Bereits 1979 hatte er sich dem Werk gewidmet, damals mit Soltis Chicago Symphony Orchestra in analytischer, spröde-präziser Nüchternheit. Süßlichkeit wird man auch jetzt vergeblich bei ihm suchen, aber Abbado entwickelt Sympathie für die Heftigkeiten des vierten, das Überbordende und zugleich den Liebreiz des zweiten Satzes (bei ihm ist es der langsame!).
Im ersten Abschnitt, der allein knapp 23 Minuten dauert, spart er dagegen mit Energie, achtet penibel auf die Vorwärtsbewegung, gönnt den lyrischen Themen wenig emotionalen Spielraum. Die Berliner plärren hier an der einen oder anderen Stelle. Umso beeindruckender, wie subtil und innig der Italiener das Andante moderato beginnt und zum unvergleichlichen Gipfel führt, auf dem wahrscheinlich nur Kühlschränken nicht schauderlich zumute wird. Unspektakulärer dann das Scherzo, aber stets mit dem Blick für die geheimen Mechanismen und feinen Rädchen dieser Musik: Hornseufzer, die wie das Wehklagen gefolterter Spielleute klingen; zarte, schüchterne Streicherfiguren, eine urweltlich knurrende Tuba.
Der vierte Satz ist für Claudio Abbado und die leider im Blech manchmal übersteuerten Berliner Philharmoniker der Höhepunkt der Sinfonie: schwankend zwischen Schmerzenslaut, hymnischem Grabgesang, Schattenstück, alpenländischem Mysterienspiel und Siegeshymnus, der die Apotheose des Untergangs jedoch stets nur kurz aufhellen kann.
--------------------------------------------------
AUFGABE: Kopiere die obige Kritik zu Abbados Deutung der Sinfonie vollständig und wortgetreu.

VERFÜGBARES MATERIAL:
--------------------------------------------------
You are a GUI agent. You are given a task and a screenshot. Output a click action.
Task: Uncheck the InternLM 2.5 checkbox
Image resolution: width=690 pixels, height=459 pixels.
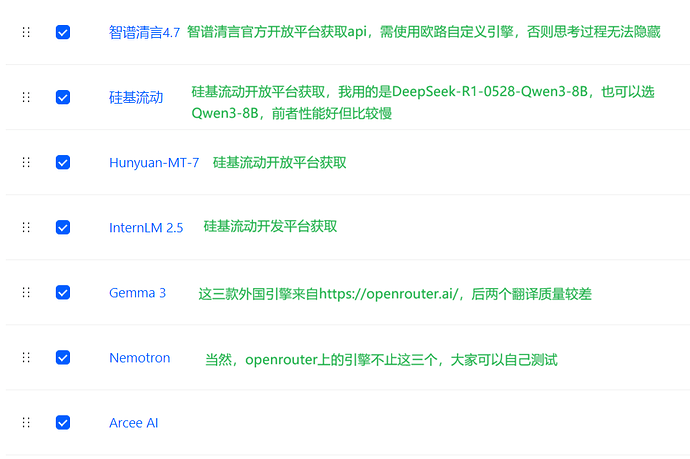63,227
--------------------------------------------------
LÖSUNG DER AUFGABE:
Bereits 1979 hatte er sich dem Werk gewidmet, damals mit Soltis Chicago Symphony Orchestra in analytischer, spröde-präziser Nüchternheit. Süßlichkeit wird man auch jetzt vergeblich bei ihm suchen, aber Abbado entwickelt Sympathie für die Heftigkeiten des vierten, das Überbordende und zugleich den Liebreiz des zweiten Satzes (bei ihm ist es der langsame!).
Im ersten Abschnitt, der allein knapp 23 Minuten dauert, spart er dagegen mit Energie, achtet penibel auf die Vorwärtsbewegung, gönnt den lyrischen Themen wenig emotionalen Spielraum. Die Berliner plärren hier an der einen oder anderen Stelle. Umso beeindruckender, wie subtil und innig der Italiener das Andante moderato beginnt und zum unvergleichlichen Gipfel führt, auf dem wahrscheinlich nur Kühlschränken nicht schauderlich zumute wird. Unspektakulärer dann das Scherzo, aber stets mit dem Blick für die geheimen Mechanismen und feinen Rädchen dieser Musik: Hornseufzer, die wie das Wehklagen gefolterter Spielleute klingen; zarte, schüchterne Streicherfiguren, eine urweltlich knurrende Tuba.
Der vierte Satz ist für Claudio Abbado und die leider im Blech manchmal übersteuerten Berliner Philharmoniker der Höhepunkt der Sinfonie: schwankend zwischen Schmerzenslaut, hymnischem Grabgesang, Schattenstück, alpenländischem Mysterienspiel und Siegeshymnus, der die Apotheose des Untergangs jedoch stets nur kurz aufhellen kann.